#### GIVEN REQUEST:
Beginning at the line that has "The height and width of the screenshot is (176, 317)." and continuing through the end of the records, rewrite those records with "agentInstaller.exe" replaced by "setup.exe" and everything else left unchanged.
= = =
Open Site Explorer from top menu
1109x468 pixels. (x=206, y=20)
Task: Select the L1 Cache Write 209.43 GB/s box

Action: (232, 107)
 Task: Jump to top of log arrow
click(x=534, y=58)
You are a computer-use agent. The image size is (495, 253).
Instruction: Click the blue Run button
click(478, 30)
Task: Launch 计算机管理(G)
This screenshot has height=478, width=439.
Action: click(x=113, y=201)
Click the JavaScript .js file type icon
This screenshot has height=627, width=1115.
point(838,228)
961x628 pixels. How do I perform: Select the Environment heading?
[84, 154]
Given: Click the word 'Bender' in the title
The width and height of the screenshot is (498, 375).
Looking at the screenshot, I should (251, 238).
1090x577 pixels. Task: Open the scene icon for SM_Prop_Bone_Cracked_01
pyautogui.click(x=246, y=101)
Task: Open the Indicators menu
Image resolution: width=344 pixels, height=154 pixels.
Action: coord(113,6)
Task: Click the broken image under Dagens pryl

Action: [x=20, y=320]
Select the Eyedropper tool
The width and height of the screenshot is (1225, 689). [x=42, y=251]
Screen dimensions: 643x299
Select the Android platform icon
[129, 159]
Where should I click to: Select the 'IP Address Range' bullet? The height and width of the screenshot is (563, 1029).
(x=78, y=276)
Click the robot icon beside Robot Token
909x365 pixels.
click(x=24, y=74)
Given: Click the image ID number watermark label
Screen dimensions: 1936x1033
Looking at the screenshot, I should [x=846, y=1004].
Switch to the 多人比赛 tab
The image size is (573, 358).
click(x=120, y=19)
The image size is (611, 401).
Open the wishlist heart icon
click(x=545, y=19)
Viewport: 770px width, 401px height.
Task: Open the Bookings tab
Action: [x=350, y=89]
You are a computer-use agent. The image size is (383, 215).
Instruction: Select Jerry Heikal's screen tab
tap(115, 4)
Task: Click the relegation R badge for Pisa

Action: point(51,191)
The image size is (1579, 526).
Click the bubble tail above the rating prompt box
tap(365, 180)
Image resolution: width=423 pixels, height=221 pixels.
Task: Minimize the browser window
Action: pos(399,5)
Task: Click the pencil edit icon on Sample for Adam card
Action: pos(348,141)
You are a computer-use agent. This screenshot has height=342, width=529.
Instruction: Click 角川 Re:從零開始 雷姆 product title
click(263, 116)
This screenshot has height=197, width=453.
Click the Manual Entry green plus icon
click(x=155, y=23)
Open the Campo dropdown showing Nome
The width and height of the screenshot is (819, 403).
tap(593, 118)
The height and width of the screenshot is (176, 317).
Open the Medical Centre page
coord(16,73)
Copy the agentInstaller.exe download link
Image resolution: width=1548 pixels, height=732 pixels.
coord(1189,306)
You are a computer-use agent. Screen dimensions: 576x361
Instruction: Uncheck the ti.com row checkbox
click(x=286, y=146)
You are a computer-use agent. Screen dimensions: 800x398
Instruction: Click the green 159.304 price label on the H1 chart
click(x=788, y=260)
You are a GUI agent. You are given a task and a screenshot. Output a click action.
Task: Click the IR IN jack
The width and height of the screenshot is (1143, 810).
= = =
#### COMPLETED TASK:
The height and width of the screenshot is (176, 317).
Open the Medical Centre page
coord(16,73)
Copy the setup.exe download link
Image resolution: width=1548 pixels, height=732 pixels.
coord(1189,306)
You are a computer-use agent. Screen dimensions: 576x361
Instruction: Uncheck the ti.com row checkbox
click(x=286, y=146)
You are a computer-use agent. Screen dimensions: 800x398
Instruction: Click the green 159.304 price label on the H1 chart
click(x=788, y=260)
You are a GUI agent. You are given a task and a screenshot. Output a click action.
Task: Click the IR IN jack
The width and height of the screenshot is (1143, 810).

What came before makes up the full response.